For almost everyone in the UK, the question of when interest rates will rise has dominated 2015. In fact, it is becoming a rather frustrating topic to consider, since the Bank of England seems to be somewhat hot and cold regarding the idea of raising rates, with it seemingly keen at one moment before kicking the idea into 2016.
Realistically, interest rates are unlikely to rise at a rapid rate for some time. Certainly, they are unlikely to remain at 0.5% for another twelve months, but equally it is unlikely that they will be anything near normal even in a handful of years’ time (i.e. at 4% — 5%). That’s because the global economy is in a deflationary period and, with the Chinese economy now enduring lower growth than was previously anticipated, it seems likely that inflation in the UK will remain rather low.
As a result, the Bank of England has less scope to raise rates, since it is fearful of deflation above most other economic challenges. Therefore, high yield stocks are likely to remain very popular over the medium to long term, with Barclays (LSE: BARC) set to benefit from continued investor interest in companies that pay generous dividends.

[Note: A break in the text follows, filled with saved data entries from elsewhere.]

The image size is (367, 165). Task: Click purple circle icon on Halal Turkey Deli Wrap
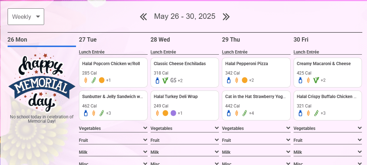[x=173, y=113]
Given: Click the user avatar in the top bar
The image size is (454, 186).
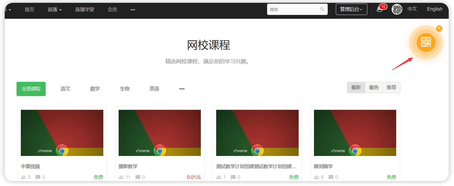Looking at the screenshot, I should (x=397, y=9).
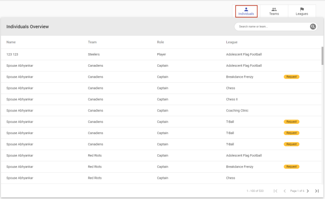Jump to last page arrow
325x199 pixels.
pyautogui.click(x=317, y=191)
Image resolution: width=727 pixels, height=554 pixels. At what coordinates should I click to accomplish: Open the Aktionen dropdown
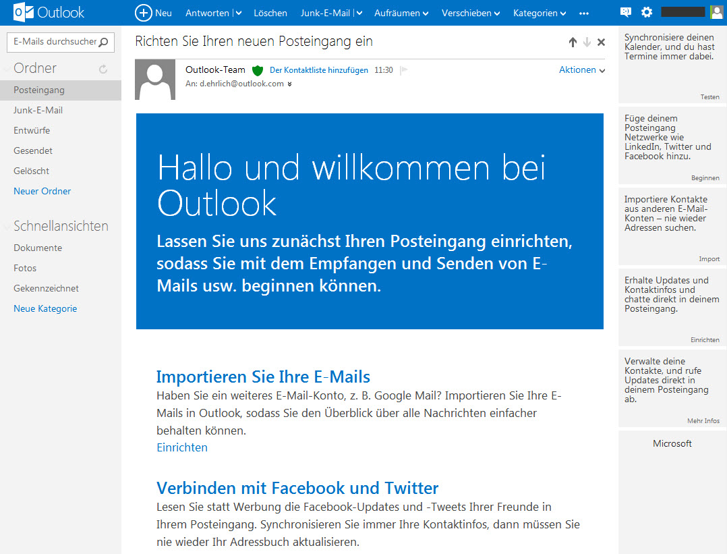[581, 70]
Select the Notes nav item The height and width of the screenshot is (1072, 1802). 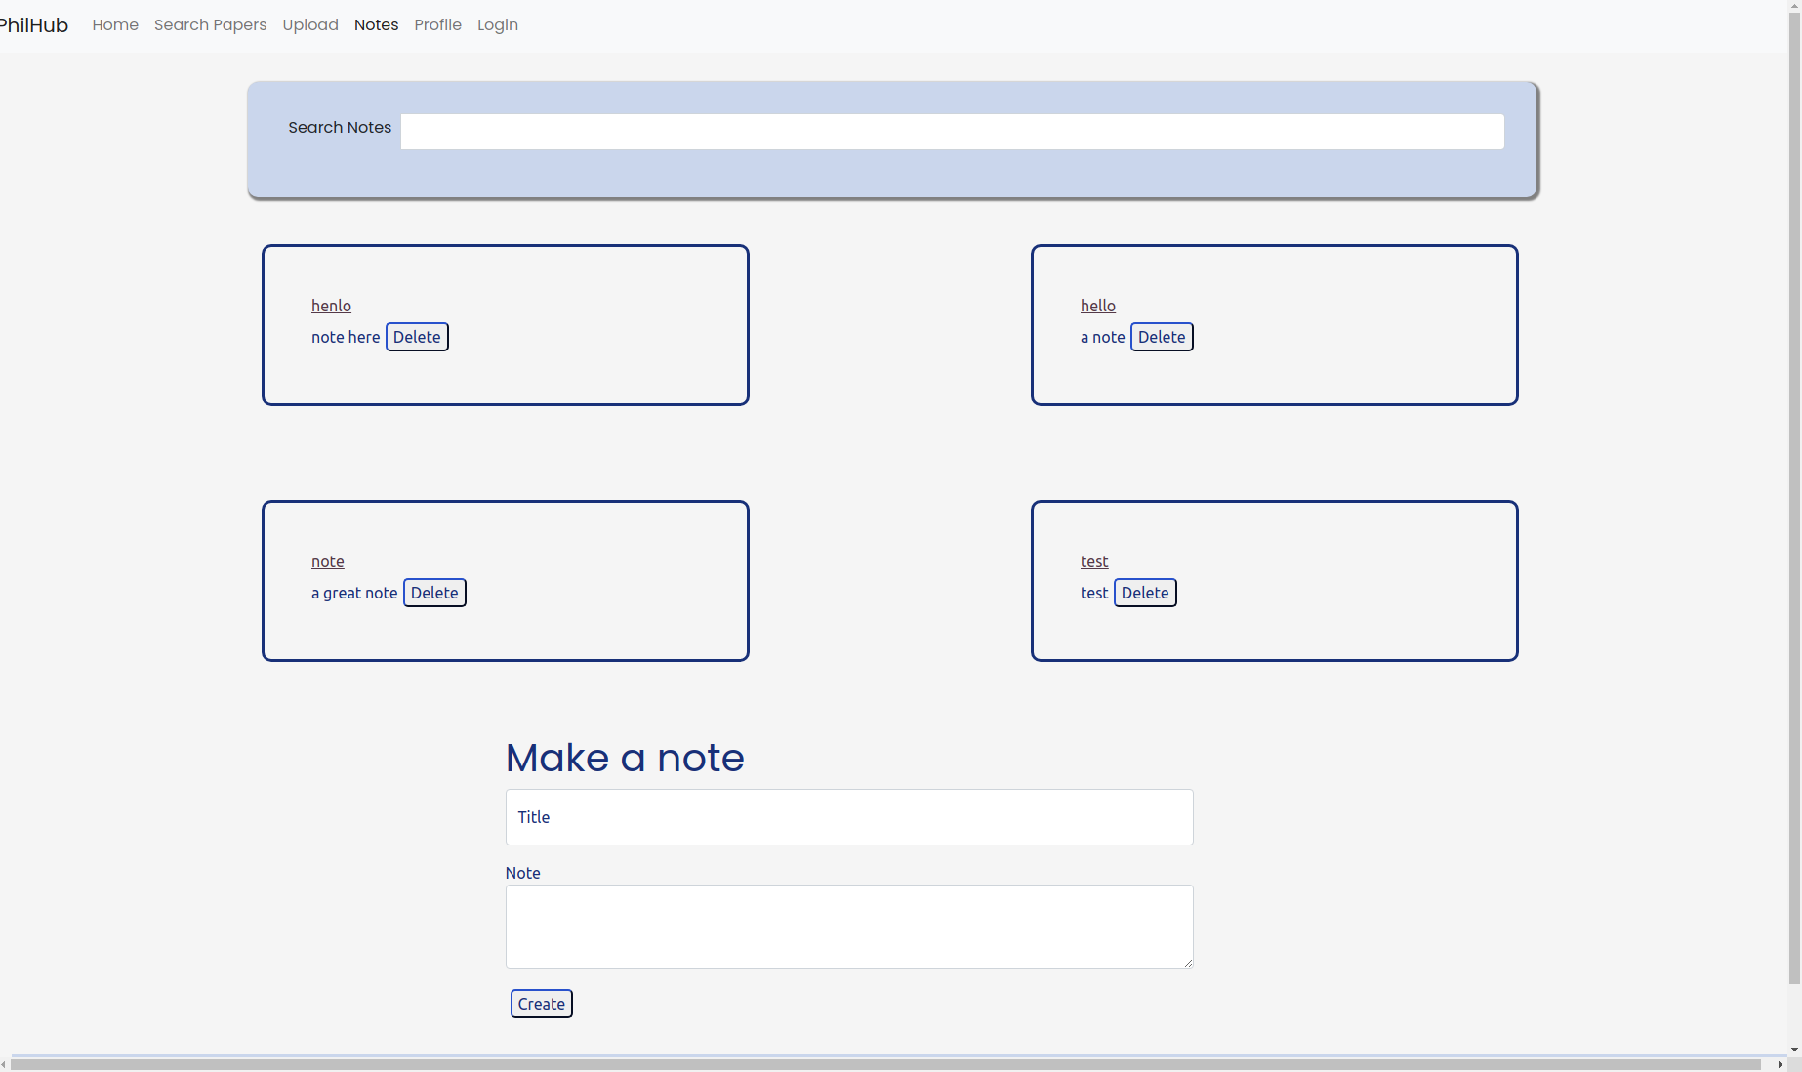[x=376, y=25]
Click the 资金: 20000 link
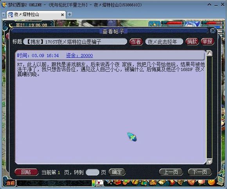The image size is (227, 189). [x=79, y=56]
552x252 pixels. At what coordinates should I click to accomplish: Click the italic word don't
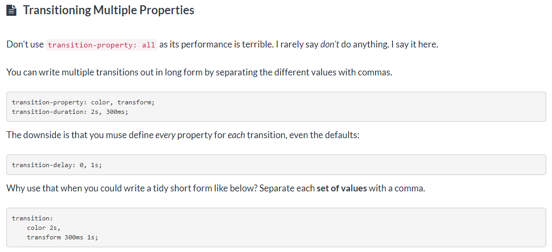coord(330,44)
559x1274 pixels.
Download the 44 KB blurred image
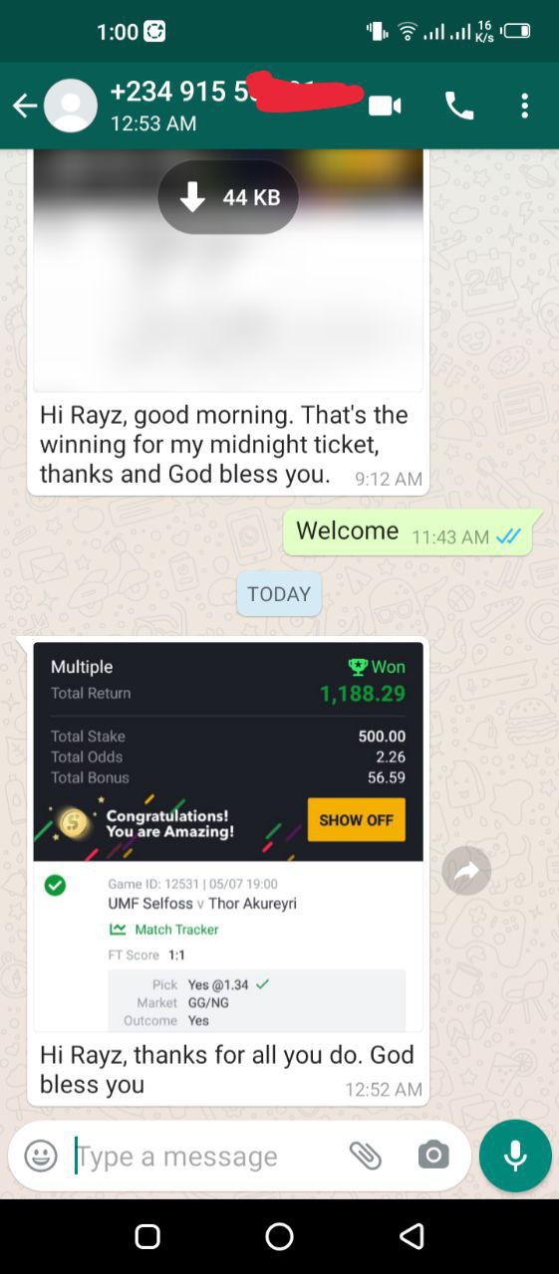coord(228,197)
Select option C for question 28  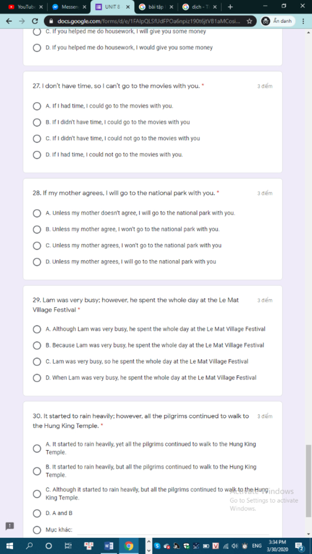click(x=37, y=246)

Of course, Barclays has not been a top notch income stock in 2015. It is expected to yield just 2.5% in the current financial year, which is well behind a large number of its index peers. However, Barclays’ dividend is likely to increase at a rapid rate over the medium to long term, with the bank being expected to yield as much as 3.4% in 2016.
While higher, a yield of 3.4% is still not particularly appealing at a time when a number of oil and mining majors are yielding well over 6%. However, Barclays is likely to increase dividends significantly over the medium to long term as a result of a combination of increasing profitability and a rising payout ratio. Key to this is the improving performance of the UK economy which, despite global challenges, is exceptionally resilient and is creating the ideal conditions for banks such as Barclays to flourish. As a result, Barclays is expected to increase its bottom line by 36% this year and 21% next year – with more growth likely to come in future years.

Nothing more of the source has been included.